Production Checklist for AI Change Control

  • Change tickets for new connectors, new indexes, and model swaps.
  • Rollback plan for prompts, retrieval settings, and model versions.
  • Incident response runbook that treats data exfiltration as a security incident.

How JAMD Technologies Helps Teams Deploy Private AI Safely

Rollouts fail in the messy middle: connectors get over-permissioned, logs capture sensitive prompts, and teams ship “temporary” bypasses that become permanent. JAMD Technologies approaches private AI as a security delivery program, with architecture decisions tied to evidence you can show an auditor and controls that survive real user behavior.

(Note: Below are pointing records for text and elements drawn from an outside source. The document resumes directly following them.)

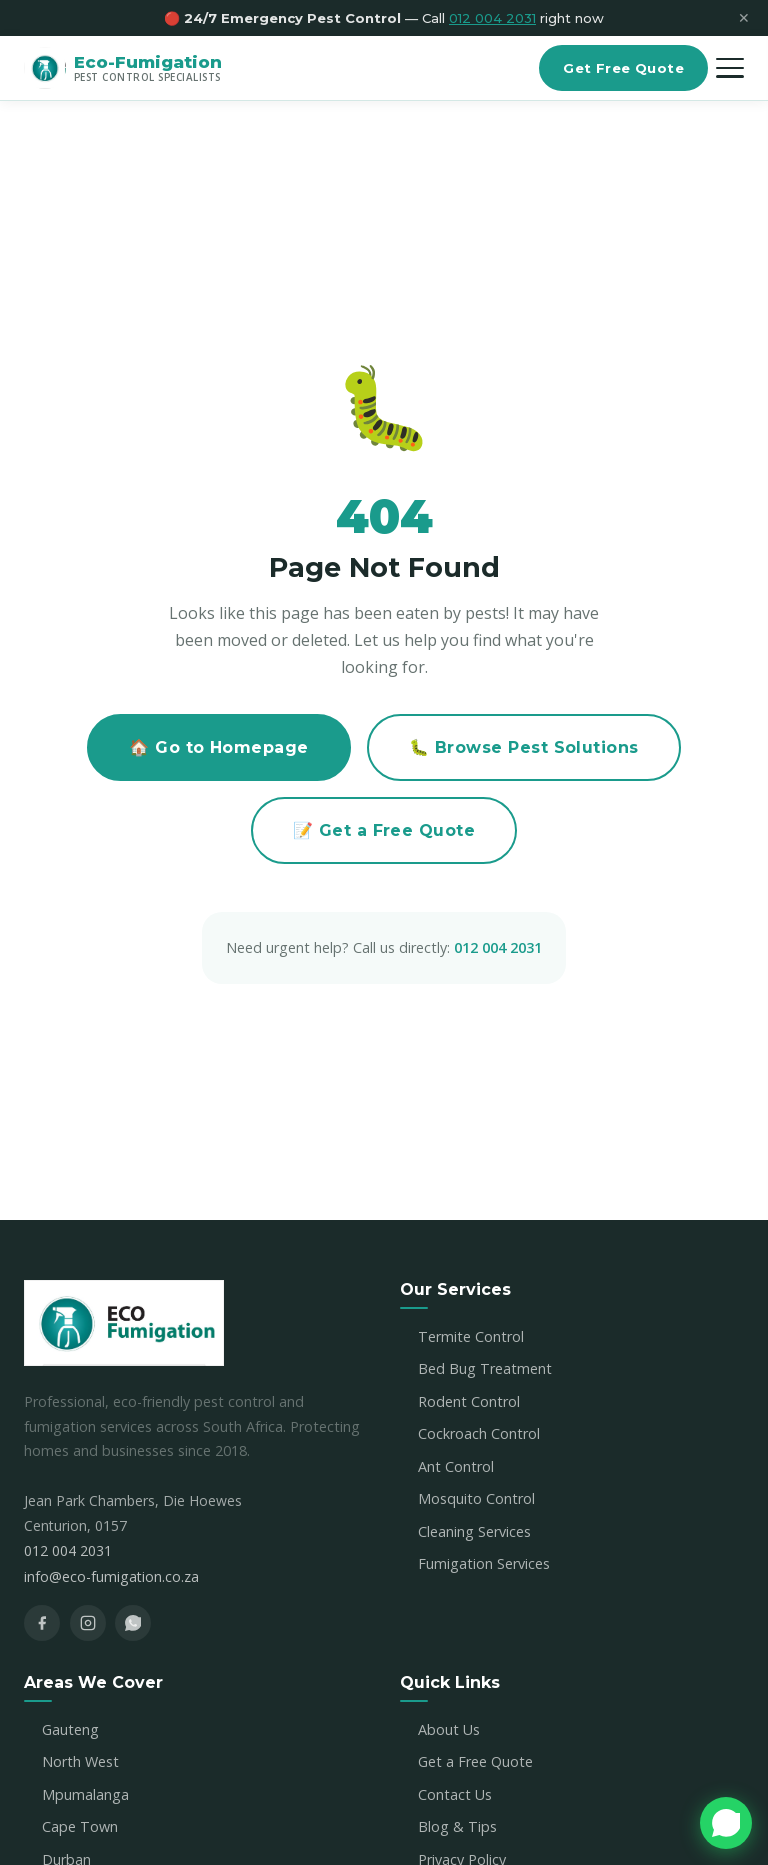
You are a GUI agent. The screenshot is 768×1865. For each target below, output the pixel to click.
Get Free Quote (623, 68)
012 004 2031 (498, 947)
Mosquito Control (476, 1498)
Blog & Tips (457, 1826)
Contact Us (455, 1794)
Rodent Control (469, 1401)
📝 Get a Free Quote (384, 830)
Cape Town (80, 1826)
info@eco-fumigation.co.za (111, 1576)
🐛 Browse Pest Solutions (524, 747)
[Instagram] (88, 1623)
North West (80, 1761)
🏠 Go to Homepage (219, 747)
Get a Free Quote (475, 1761)
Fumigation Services (484, 1563)
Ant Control (456, 1466)
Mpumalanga (85, 1794)
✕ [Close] (744, 18)
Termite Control (471, 1336)
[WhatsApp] (133, 1623)
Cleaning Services (474, 1531)
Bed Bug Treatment (485, 1368)
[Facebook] (42, 1623)
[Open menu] (730, 68)
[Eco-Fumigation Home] (123, 68)
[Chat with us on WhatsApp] (726, 1823)
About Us (449, 1729)
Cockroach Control (479, 1433)
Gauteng (70, 1729)
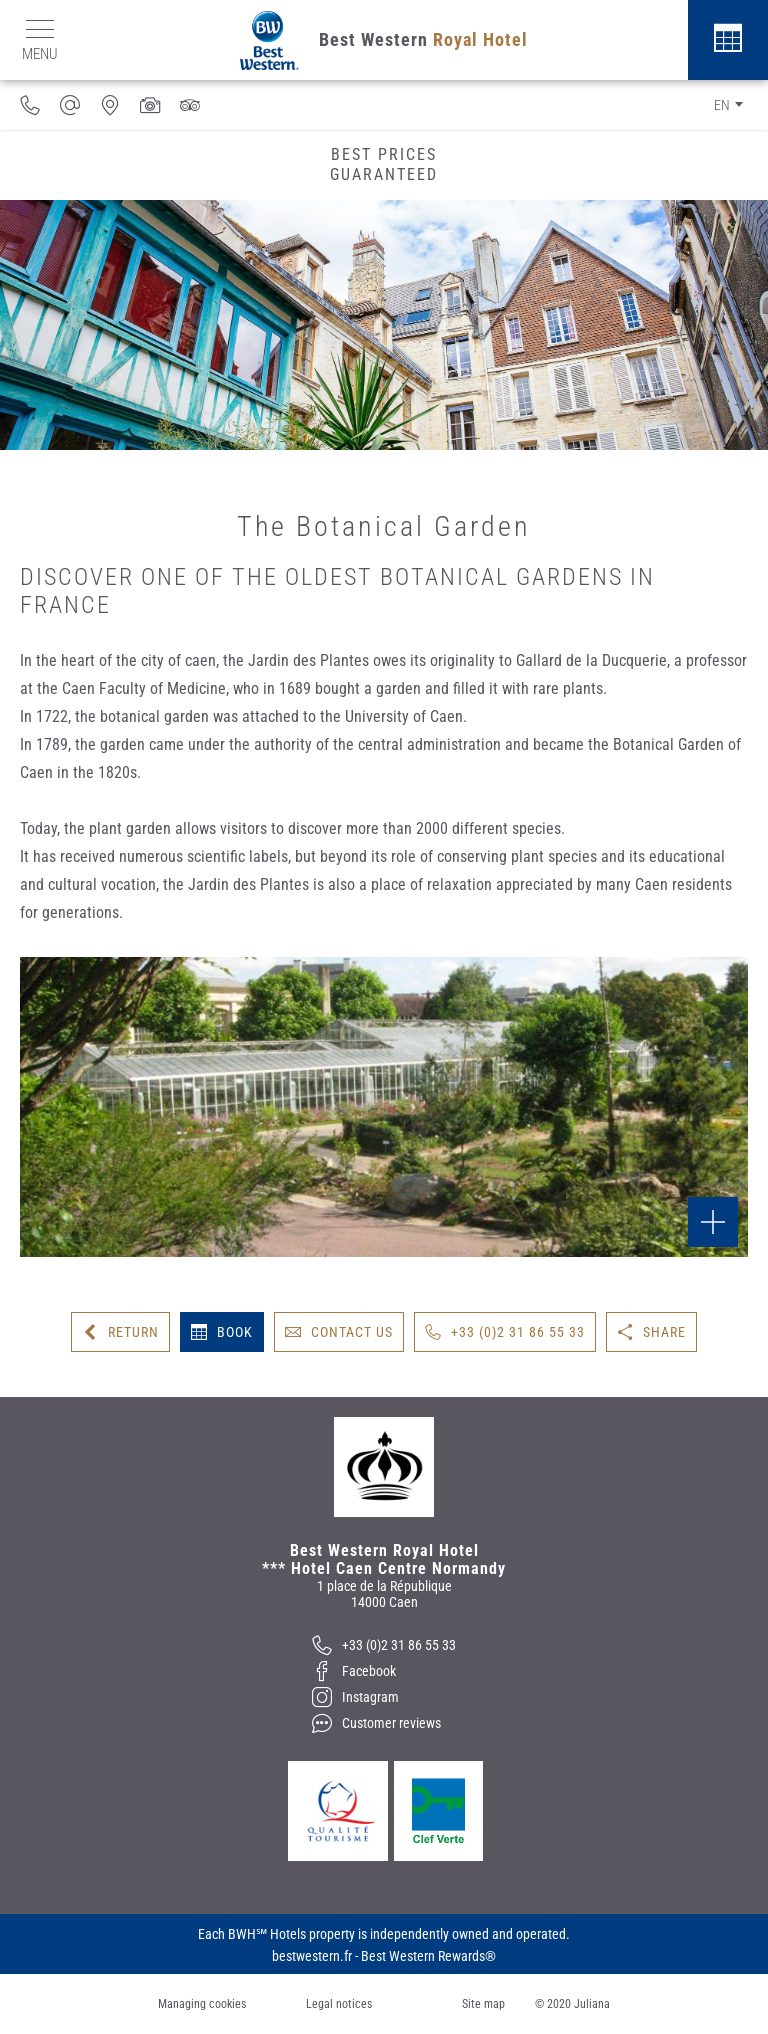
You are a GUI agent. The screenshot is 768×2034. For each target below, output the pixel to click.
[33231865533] (30, 105)
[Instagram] (384, 1697)
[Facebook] (384, 1671)
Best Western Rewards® (428, 1956)
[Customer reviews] (190, 105)
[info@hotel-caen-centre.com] (70, 105)
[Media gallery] (150, 105)
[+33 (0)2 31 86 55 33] (384, 1645)
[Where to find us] (110, 105)
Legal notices (339, 2004)
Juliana (592, 2004)
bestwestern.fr (312, 1956)
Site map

For security-first builds, JAMD Technologies typically helps teams define the boundary first (on-prem, private cloud, or a locked-down AWS VPC/Azure VNet), then designs the full data path: ingestion, indexing, retrieval, inference, and logging. That includes identity integration with Okta or Microsoft Entra ID, network isolation in private subnets, and a retention plan that covers prompts, outputs, embeddings, and chat history.

Integration work is where “private” becomes real. JAMD Technologies can connect private AI workflows to systems teams already run, such as SharePoint, Confluence, file shares, Salesforce, ServiceNow, and ticketing or call center tools. The goal is simple: the model retrieves only what the user is allowed to see, and every access has an audit trail in the same places your security team already monitors (Splunk, Microsoft Sentinel, Elastic Security, AWS CloudTrail, Azure Monitor). Related: Process Improvement.

What to Ask on a Private AI Discovery Call

  • What is the exact data boundary? Ask for a diagram that shows where prompts, documents, embeddings, and logs live.
  • How do you enforce least privilege? Confirm per-user retrieval and connector scoping, not shared service accounts.
  • What lands in logs and traces? Require redaction rules and a defined retention schedule.
  • How do you handle prompt injection in RAG? Look for source allowlists, content sanitization, and system prompt controls.
  • What is the rollback plan? You want a connector kill switch, token revocation steps, and an incident playbook aligned to NIST SP 800-61 Rev. 2.
  • How will success be measured? Expect metrics like answer accuracy, citation rate, time saved per workflow, and security events per 1,000 queries.

If you want a fast next step, pick one high-value workflow (internal knowledge search or agent assist), list the data sources it needs, and write down the “never leave this boundary” rule. That single page becomes the scope for a private AI pilot you can ship and defend.